# REQUIRED WORK
How many lines below include the word "computer"? State that number and nothing else.

BEGIN

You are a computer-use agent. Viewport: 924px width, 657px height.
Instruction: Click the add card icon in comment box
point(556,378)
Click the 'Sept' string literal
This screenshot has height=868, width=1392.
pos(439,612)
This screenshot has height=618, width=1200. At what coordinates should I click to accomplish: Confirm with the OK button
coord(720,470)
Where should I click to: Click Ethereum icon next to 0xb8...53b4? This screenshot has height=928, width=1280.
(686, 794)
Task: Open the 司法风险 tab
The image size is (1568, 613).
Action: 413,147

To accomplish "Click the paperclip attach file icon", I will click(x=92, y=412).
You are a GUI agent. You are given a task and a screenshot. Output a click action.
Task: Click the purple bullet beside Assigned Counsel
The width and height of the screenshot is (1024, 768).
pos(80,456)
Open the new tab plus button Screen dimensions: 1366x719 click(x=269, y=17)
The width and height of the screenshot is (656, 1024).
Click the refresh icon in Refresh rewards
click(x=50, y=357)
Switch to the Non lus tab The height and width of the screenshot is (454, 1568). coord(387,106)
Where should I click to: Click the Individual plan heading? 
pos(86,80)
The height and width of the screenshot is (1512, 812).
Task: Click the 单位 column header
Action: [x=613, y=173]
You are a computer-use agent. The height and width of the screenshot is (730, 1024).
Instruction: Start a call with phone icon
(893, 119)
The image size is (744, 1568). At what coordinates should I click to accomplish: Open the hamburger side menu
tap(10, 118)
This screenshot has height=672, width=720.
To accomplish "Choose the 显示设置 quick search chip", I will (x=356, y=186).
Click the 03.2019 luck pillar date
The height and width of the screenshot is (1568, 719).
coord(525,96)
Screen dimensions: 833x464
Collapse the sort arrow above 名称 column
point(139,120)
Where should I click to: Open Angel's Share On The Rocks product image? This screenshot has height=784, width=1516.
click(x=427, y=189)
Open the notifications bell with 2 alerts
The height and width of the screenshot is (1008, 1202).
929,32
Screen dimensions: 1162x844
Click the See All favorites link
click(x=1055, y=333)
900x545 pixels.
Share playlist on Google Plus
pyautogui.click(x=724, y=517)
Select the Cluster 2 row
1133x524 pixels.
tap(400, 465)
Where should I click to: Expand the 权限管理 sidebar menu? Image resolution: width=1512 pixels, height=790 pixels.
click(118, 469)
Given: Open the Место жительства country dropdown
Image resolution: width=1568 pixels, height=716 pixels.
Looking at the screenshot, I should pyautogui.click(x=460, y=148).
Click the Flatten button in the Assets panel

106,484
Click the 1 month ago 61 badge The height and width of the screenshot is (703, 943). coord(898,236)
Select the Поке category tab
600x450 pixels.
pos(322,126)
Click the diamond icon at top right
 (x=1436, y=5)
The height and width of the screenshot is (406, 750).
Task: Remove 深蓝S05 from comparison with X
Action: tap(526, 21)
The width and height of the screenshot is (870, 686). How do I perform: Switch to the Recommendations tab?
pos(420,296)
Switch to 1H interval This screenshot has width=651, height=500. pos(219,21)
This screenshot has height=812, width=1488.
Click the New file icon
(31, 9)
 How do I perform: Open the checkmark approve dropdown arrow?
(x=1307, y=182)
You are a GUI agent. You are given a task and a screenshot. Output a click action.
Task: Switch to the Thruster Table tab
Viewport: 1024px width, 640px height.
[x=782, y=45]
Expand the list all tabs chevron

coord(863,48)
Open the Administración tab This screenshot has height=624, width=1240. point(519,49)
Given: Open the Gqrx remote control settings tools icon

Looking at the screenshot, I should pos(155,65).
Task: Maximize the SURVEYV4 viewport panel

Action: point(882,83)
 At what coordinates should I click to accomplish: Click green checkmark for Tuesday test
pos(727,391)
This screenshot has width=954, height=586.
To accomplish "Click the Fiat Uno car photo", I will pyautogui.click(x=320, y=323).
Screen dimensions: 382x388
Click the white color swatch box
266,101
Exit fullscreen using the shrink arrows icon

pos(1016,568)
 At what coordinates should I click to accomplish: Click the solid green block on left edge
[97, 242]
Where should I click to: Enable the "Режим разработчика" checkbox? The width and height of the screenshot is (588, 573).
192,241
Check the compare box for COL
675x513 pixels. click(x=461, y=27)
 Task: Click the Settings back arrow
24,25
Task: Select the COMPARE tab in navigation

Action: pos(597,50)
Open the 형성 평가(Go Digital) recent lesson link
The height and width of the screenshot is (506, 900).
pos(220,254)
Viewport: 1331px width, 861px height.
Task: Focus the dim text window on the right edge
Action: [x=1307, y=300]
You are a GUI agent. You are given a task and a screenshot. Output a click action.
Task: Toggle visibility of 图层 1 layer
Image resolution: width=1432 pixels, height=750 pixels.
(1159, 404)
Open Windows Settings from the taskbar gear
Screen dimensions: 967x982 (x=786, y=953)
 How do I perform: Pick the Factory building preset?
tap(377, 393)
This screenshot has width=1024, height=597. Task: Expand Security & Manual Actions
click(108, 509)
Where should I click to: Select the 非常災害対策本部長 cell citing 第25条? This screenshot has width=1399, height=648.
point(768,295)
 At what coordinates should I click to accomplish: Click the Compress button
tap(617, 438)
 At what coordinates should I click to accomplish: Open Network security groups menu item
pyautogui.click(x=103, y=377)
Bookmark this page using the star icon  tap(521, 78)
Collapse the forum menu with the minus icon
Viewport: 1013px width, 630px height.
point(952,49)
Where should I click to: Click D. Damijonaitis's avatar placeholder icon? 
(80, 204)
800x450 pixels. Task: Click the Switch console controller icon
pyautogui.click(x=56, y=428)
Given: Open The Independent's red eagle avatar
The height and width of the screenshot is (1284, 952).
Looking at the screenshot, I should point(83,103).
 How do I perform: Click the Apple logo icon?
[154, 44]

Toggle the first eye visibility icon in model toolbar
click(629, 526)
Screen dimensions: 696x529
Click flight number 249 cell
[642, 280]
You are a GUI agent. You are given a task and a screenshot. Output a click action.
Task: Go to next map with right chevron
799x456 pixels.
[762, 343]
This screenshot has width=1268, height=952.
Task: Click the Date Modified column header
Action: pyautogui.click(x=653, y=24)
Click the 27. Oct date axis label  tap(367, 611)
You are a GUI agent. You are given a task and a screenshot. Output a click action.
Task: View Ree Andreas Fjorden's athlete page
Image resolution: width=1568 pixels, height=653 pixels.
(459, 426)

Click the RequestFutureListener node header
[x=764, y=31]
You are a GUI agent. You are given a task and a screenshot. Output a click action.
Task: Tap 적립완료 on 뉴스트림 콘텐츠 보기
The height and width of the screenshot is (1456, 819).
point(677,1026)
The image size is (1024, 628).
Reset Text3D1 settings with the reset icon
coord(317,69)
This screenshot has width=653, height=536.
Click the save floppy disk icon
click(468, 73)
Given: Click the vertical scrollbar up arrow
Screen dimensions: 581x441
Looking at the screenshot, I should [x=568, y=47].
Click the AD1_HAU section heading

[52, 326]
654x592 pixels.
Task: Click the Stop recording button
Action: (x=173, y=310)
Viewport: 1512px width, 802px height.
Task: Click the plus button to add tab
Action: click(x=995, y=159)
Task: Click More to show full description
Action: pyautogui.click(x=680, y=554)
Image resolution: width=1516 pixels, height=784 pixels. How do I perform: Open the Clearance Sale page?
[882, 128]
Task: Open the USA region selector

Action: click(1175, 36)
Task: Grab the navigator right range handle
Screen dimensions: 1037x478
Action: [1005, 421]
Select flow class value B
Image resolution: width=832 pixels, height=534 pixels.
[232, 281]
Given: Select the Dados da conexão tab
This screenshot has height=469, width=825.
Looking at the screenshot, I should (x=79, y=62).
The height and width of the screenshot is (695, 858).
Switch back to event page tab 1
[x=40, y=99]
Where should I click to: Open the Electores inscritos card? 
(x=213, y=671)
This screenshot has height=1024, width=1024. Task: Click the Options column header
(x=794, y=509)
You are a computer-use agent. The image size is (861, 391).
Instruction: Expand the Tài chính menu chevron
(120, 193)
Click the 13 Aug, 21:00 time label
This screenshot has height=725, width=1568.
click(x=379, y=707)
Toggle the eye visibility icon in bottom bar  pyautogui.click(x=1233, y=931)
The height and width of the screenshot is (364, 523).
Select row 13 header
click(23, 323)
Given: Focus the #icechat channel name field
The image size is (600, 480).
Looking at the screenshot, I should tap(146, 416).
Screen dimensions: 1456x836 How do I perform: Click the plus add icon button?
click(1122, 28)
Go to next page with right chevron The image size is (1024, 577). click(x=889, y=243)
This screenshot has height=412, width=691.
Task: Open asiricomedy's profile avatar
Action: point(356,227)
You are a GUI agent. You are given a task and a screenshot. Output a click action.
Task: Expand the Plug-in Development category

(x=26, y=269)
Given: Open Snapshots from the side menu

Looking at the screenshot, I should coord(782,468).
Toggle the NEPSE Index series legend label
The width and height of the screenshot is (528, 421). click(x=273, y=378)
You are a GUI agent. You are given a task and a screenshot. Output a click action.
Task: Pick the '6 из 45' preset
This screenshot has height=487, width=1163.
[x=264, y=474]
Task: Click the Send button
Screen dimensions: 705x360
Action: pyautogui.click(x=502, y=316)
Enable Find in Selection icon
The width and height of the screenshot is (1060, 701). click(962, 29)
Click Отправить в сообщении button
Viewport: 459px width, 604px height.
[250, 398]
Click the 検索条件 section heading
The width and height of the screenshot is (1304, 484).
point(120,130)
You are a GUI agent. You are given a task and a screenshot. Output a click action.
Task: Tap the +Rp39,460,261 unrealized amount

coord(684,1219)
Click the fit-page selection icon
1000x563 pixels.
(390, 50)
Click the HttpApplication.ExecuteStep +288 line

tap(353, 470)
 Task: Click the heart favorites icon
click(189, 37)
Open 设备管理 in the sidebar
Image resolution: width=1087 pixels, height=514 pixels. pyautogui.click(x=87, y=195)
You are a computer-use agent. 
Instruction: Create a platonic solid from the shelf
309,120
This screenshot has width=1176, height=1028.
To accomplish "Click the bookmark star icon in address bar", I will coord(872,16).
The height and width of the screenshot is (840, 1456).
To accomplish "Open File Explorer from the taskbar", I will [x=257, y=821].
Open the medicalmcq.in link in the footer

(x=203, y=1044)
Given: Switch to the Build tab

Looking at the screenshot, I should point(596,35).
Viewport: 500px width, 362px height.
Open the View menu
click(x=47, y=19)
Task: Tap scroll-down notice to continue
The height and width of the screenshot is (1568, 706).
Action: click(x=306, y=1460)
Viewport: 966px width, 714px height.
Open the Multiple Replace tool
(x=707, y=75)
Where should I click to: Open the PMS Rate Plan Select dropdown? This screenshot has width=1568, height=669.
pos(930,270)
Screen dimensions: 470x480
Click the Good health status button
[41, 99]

END

# SOLVED EXERCISE
4